Staying at a château adjacent to the Lac Leman, gold trim and chandeliers.
We are having a party, lots of wine, beer, on the TVs are football games. England is playing Portugal, and across the front of the blue and white shirts of the England team is written “DOWNING”. The Portuguese also have a name.
Another crowd, of Americans this time, shows up. I don’t know this crowd, but one of them comes over, points to a TV.
“Who’s playing?”
“Portugal,” I reply.
But he says, “No, it’s Turkey.” And close up, I see he’s right.
I go over to a table to get more alcohol.
“Give me more wine.” a squat woman tells me, and I am annoyed. There is not much left, but I split the remainder. It’s fizzy. It’s actually ginger beer.
Tired now, I retire to my bedroom, but I am afraid this new party will keep me up. I lie down and hold up my hand. The cut on the back of my index finger is not healing. It is a vertical line, the length of the finger. I look closely and bend it; the cut opens out to reveal pulsing flesh and organs underneath.

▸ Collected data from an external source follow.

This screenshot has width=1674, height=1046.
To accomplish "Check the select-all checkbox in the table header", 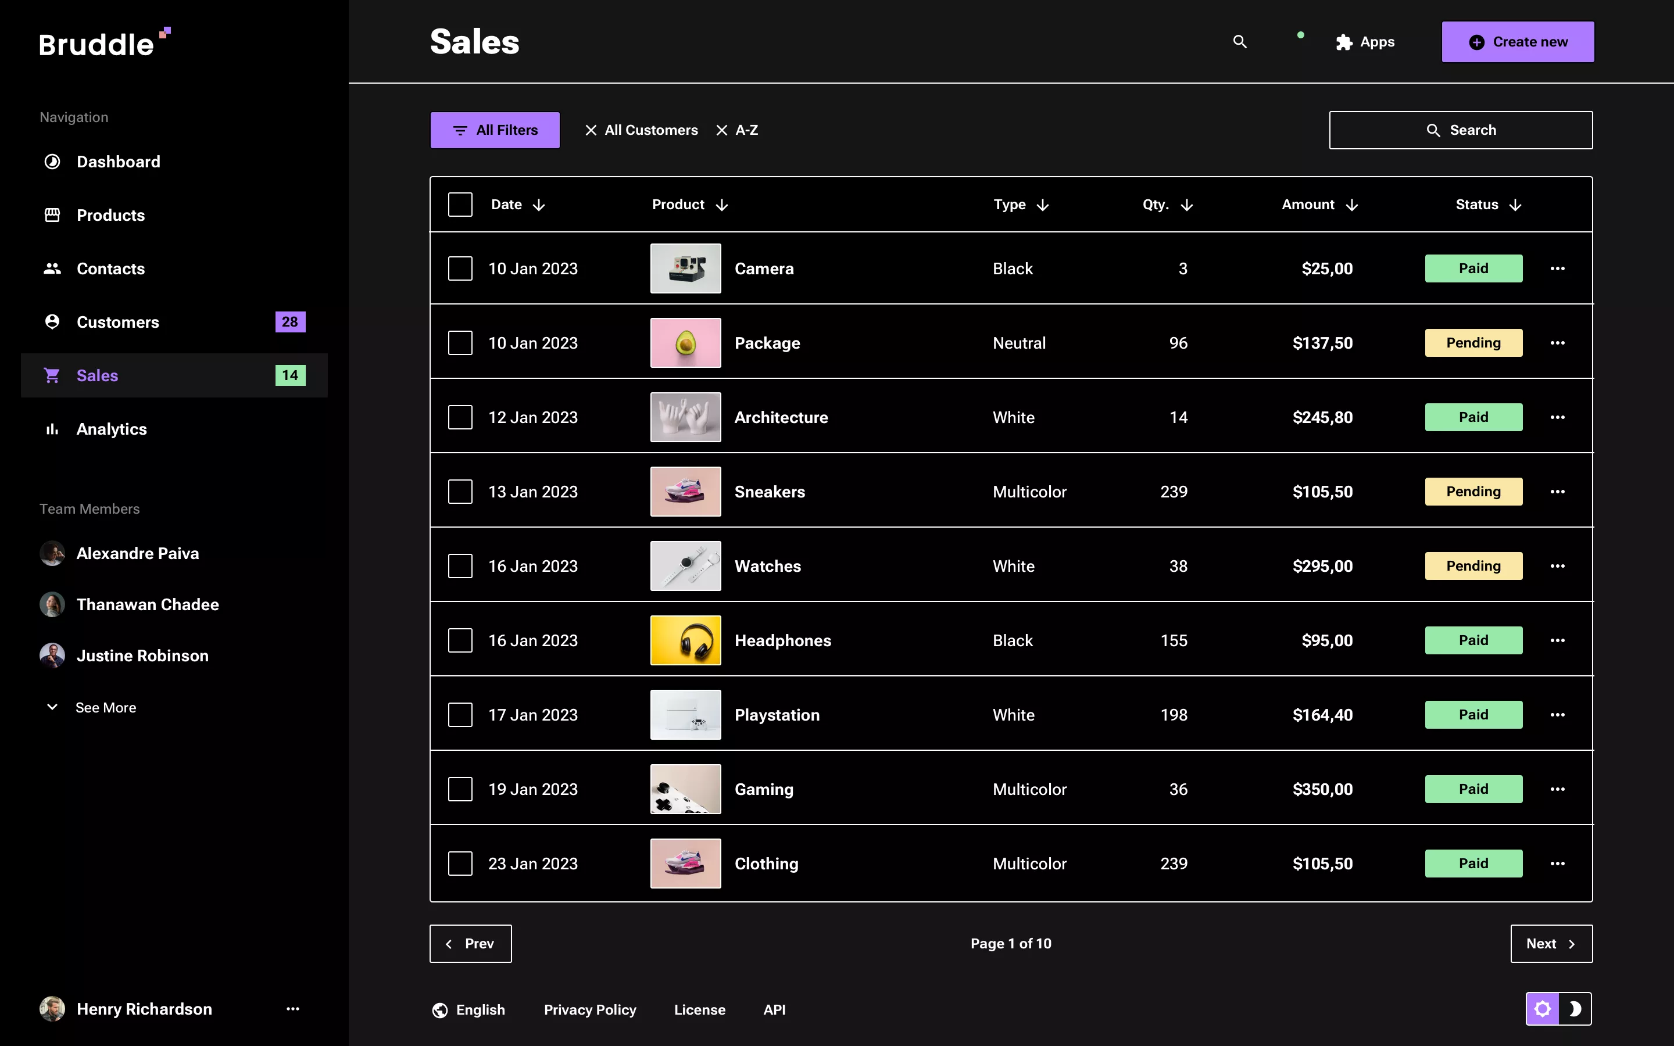I will tap(460, 204).
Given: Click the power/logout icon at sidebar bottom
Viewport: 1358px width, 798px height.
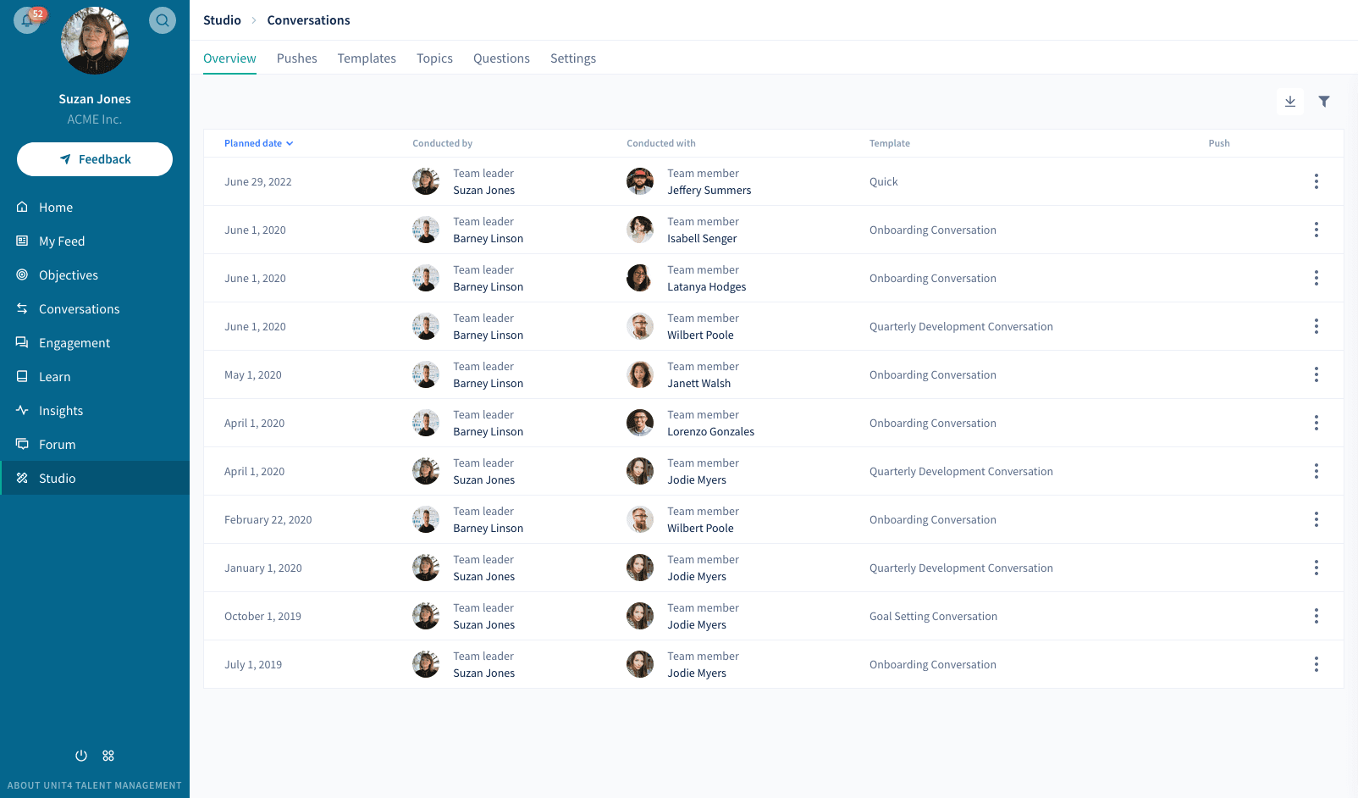Looking at the screenshot, I should pyautogui.click(x=80, y=755).
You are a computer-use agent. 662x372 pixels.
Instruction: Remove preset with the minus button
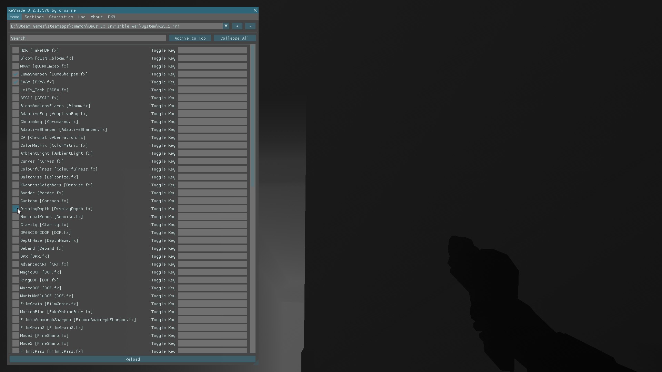[x=250, y=26]
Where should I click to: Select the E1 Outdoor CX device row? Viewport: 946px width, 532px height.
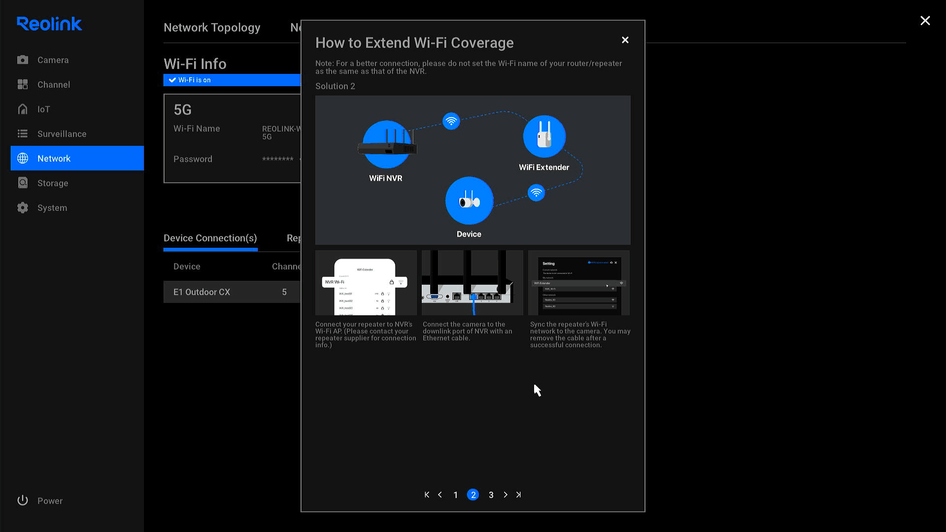(202, 292)
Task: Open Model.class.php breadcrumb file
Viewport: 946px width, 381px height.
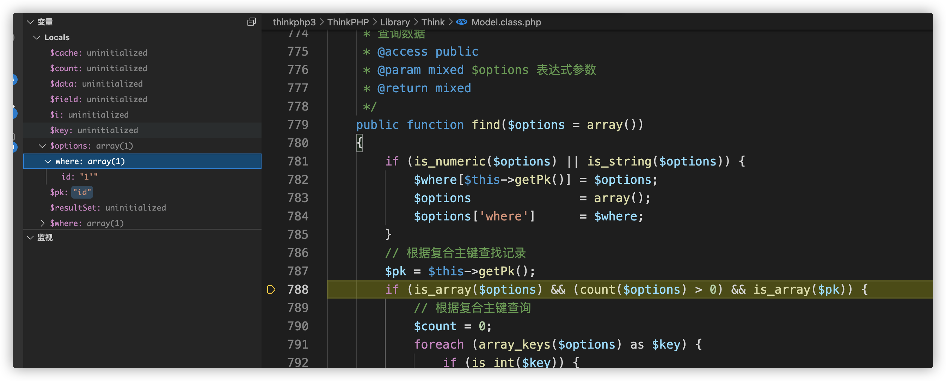Action: pyautogui.click(x=506, y=22)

Now Germany has a free kick and to celebrate, the team does a slide, face first, arms spread out. Some of the players get their head and bodies stuck, they are upside down in the grass, legs flailing comically in the air.
They complain that the ground is too soft to take a free kick, and to prove it they try the slide again. Three new holes side by side are created by the players heads. The ref is irritated. He puts a marker to the right of the third hole.
“You can take your kick from here,” he says.
The England team line up across the goal line. The goal keeper parries the ball but it ricochets off a teammate and bounces over the line despite the wall of players. We attempt to clear it, but it is clearly a goal.
Siobhan and I are at a hospital. We both have a disease. Cancerous? Siobhan has psoriasis, she has it spread across her bare chest and towards her arms and shoulders. You cannot see it on me.
The nurse leads us to a waiting room, more like a shower changing area with a curtain. She tells us to sit on the swimming noodles, one each.
Siobhan sits on hers, but I’m not sure I like mine. It is dark pink with a blue cap on one end so I push it aside and sit on the bench. I reach over to Siobhan. She has straight black hair and I give her a hug, her bare skin close against mine.
Over the balcony in the room below a naked woman with yellow flowing hair and full body dances across the floorboards, “I’m cured, I’m cured!” the woman sings.
The nurse comes back and leads us to a large room with hospital beds. A few patients occupy the beds. We pass the office of the doctor, he seems old, has graying hair, and is talking unintelligibly to a person in a dressing gown. We are shown to our bed, although it is not a hospital bed, but a bed from a guest house; a double for both of us, unmade, with the top sheet pulled down and across.
A game with a tennis ball, a soccer ball and a rugby ball. You had to get each ball over the line. Their coach was leading them to victory. No one was leading us, but when I tried to take a stand they did not explain the rules. It was raining, I kicked the soccer ball over their goal line. But it had to be the tennis ball first.
So I kicked the tennis ball over the line and they started laughing.
I punched one of the boys in the chest. He fell backwards, face down, head in a puddle. The rain poured down on him.
Should I pull him up? His long curly hair was bedraggled. I wanted to wait more. To punish him. He was wearing a coarse dark blue knit shirt. Motionless.
I turned him over. Unconscious. I pushed his chest with two fingers just below the sternum. Instantly he spurted clear water from his mouth. His eyes stayed shut but unprompted he spurted more water, coughed, then more water, again, and again.